Task to complete -> Set down exactly the lines running from the one with "You are a computer-use agent. The image" to the last line of the listing below, both included, and skip every picture.

Excerpted records ->
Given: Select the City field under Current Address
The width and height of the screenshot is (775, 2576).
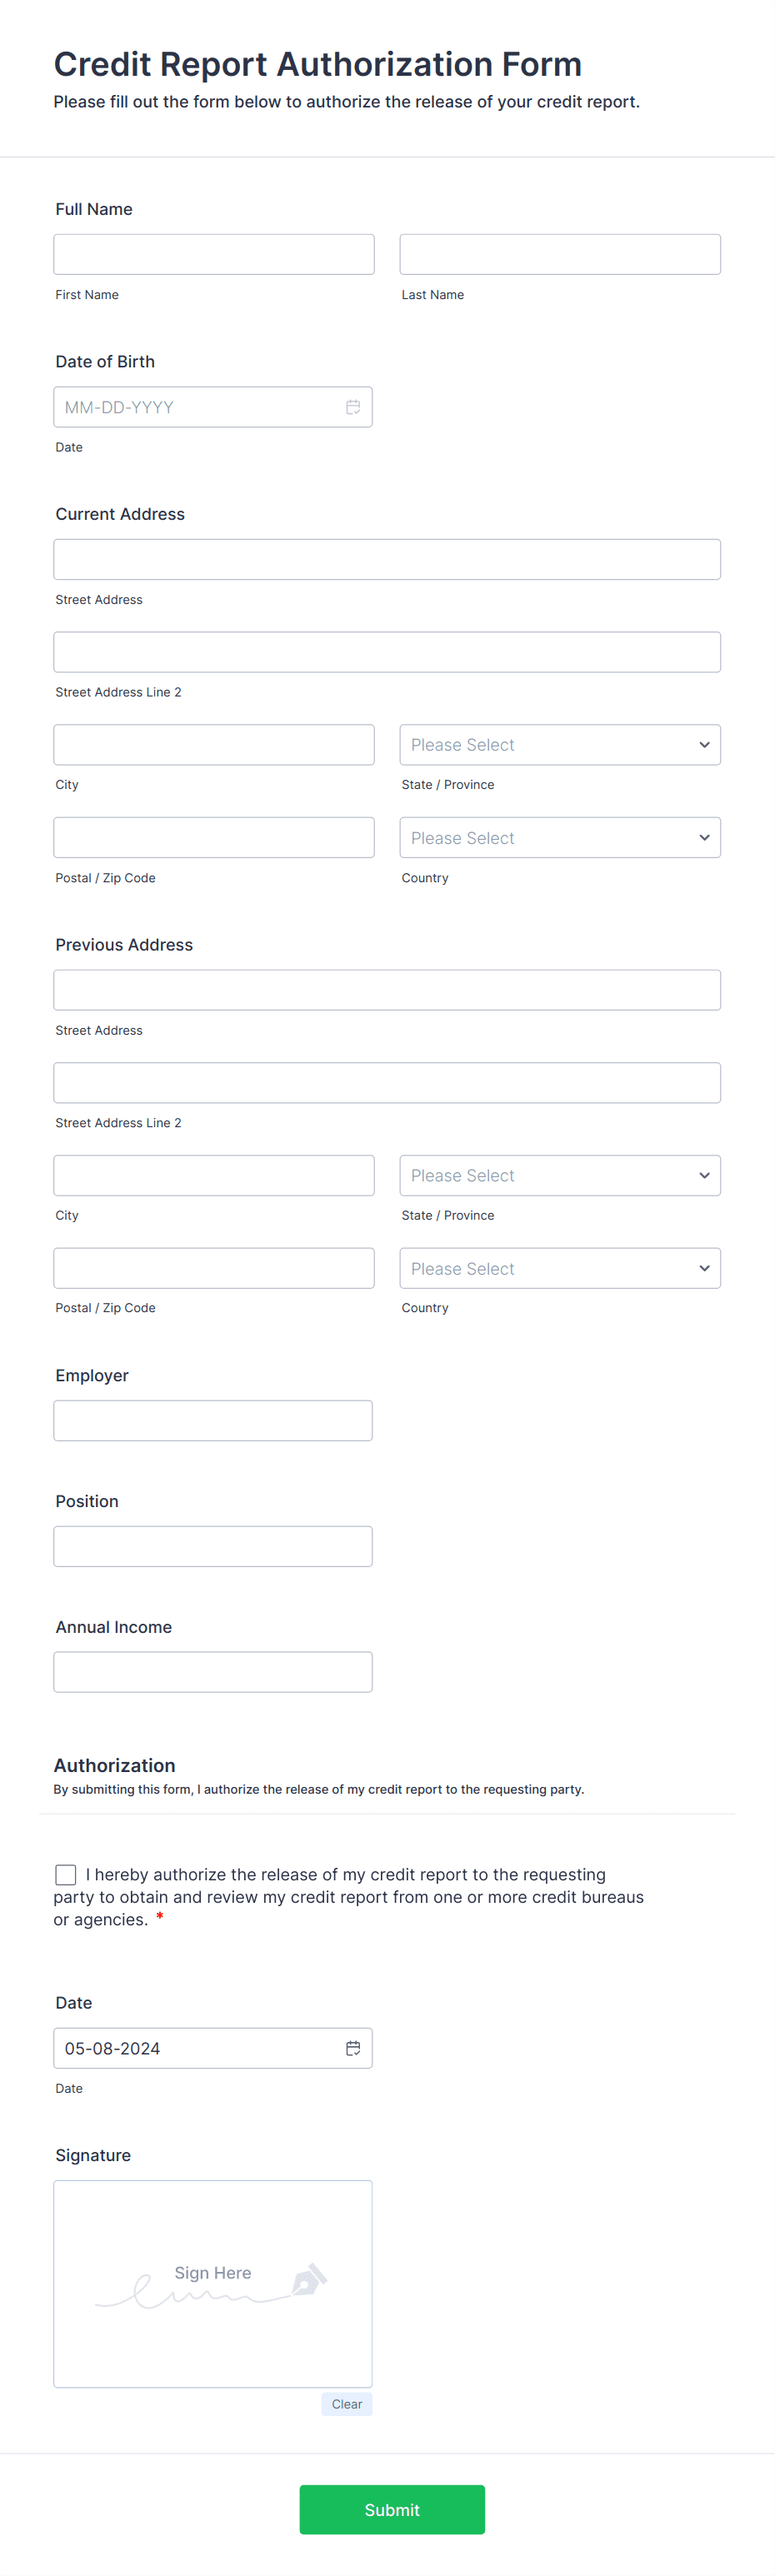Looking at the screenshot, I should click(213, 744).
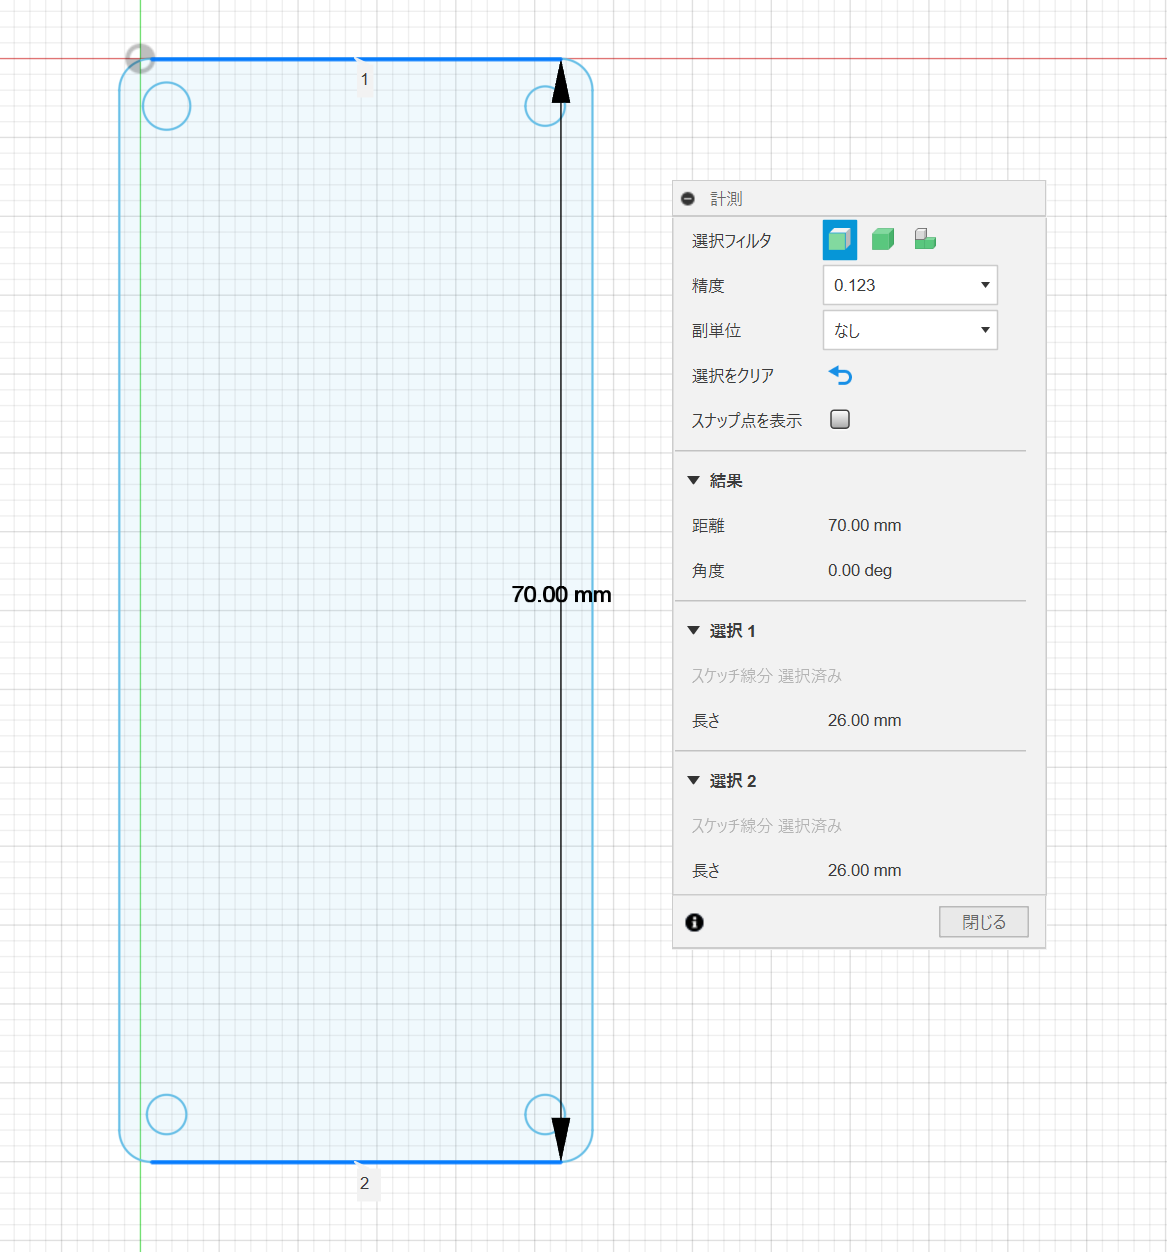Click the 選択をクリア undo arrow icon
1167x1252 pixels.
(x=840, y=376)
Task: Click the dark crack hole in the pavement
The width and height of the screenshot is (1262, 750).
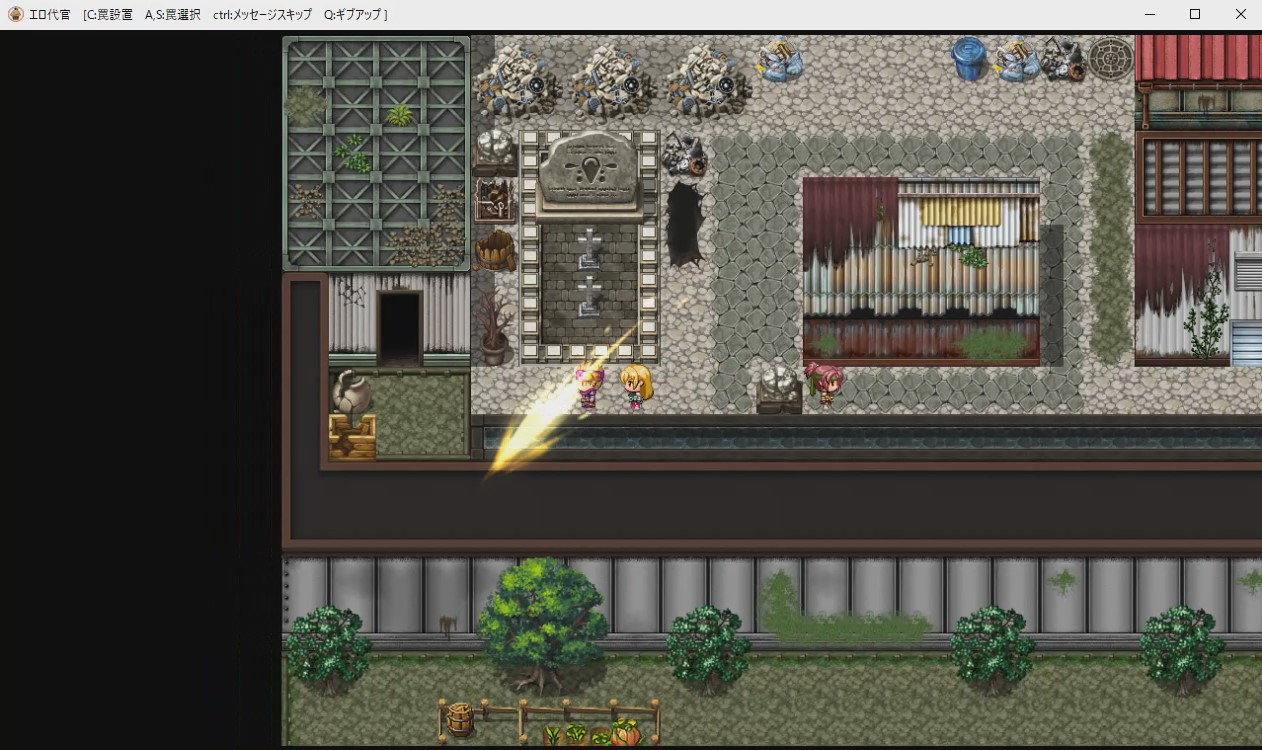Action: pos(686,223)
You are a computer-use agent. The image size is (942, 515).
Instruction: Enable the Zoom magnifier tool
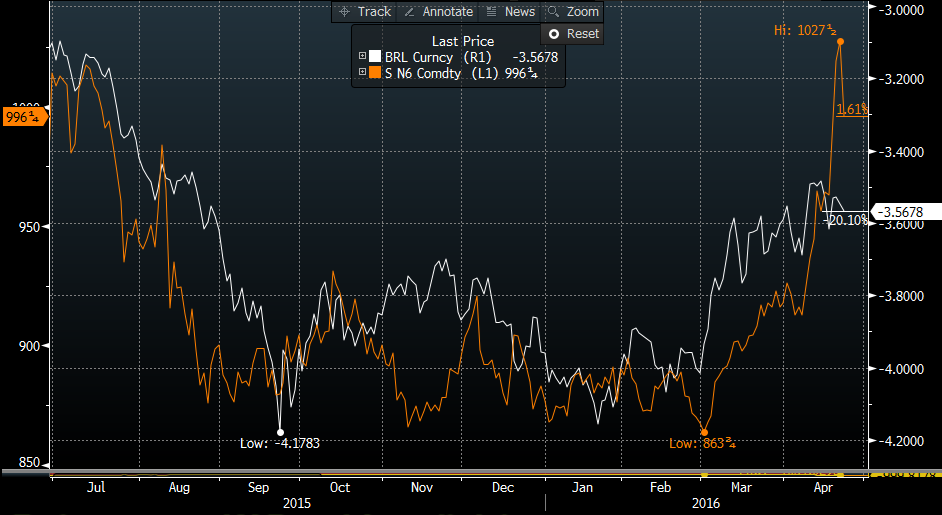tap(573, 11)
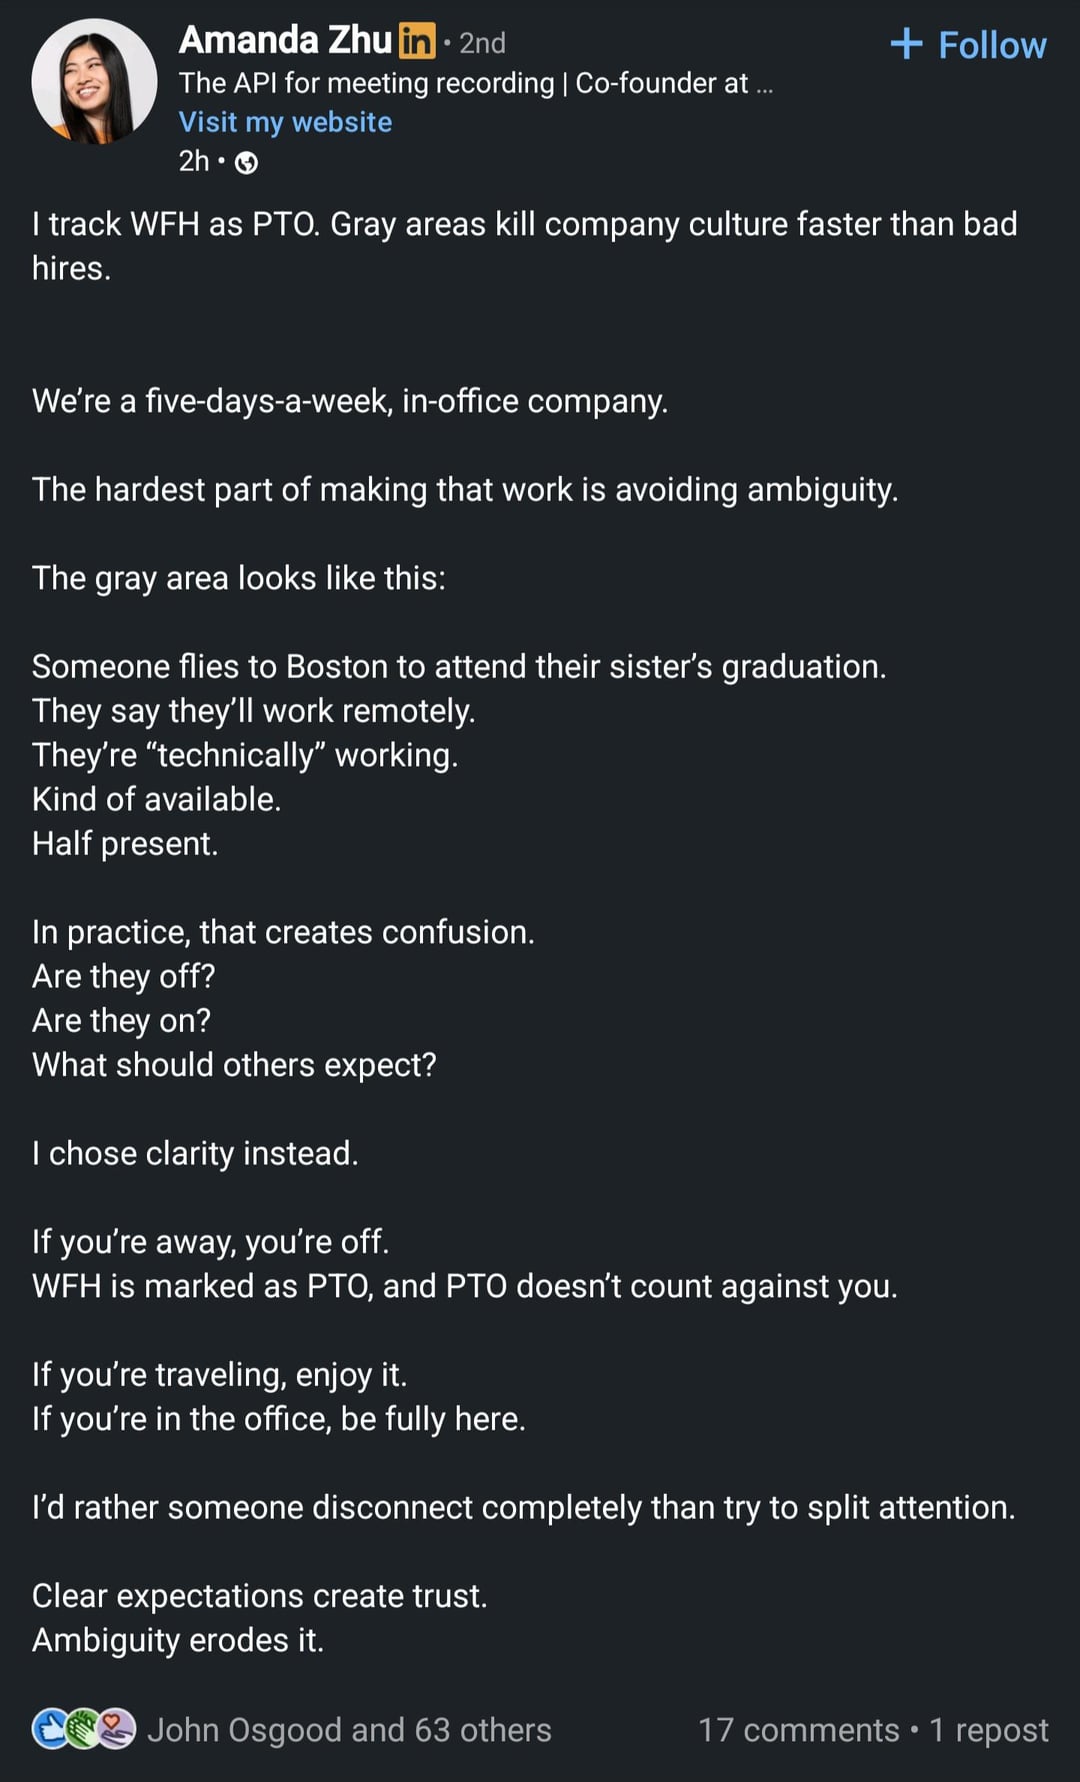
Task: Open Amanda Zhu's profile photo
Action: click(x=94, y=82)
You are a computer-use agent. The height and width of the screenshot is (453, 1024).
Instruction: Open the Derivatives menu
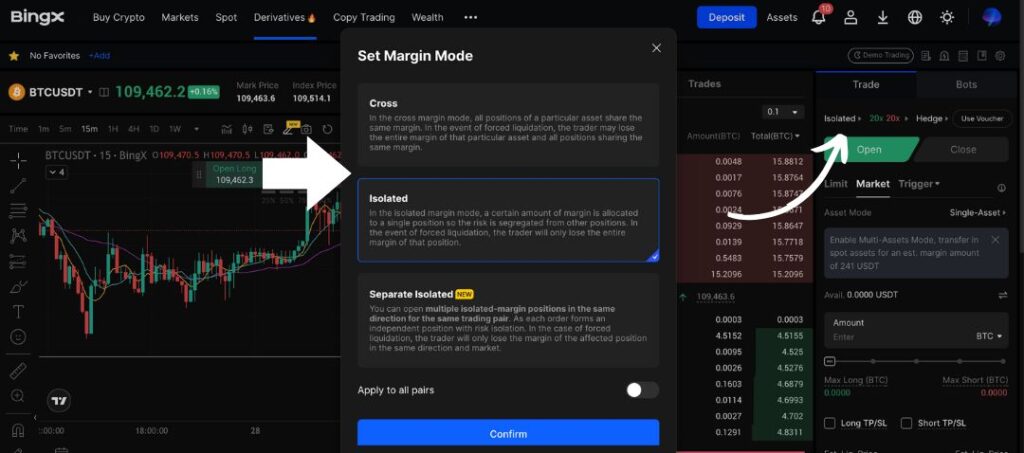click(284, 17)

Exercise response ->
You are a computer-use agent. The image size is (942, 515).
Instruction: Enable the Zoom magnifier tool
tap(573, 11)
Task: Open Amanda Zhu's profile photo
Action: click(x=94, y=82)
You are a computer-use agent. The height and width of the screenshot is (453, 1024).
Instruction: Open the Derivatives menu
click(284, 17)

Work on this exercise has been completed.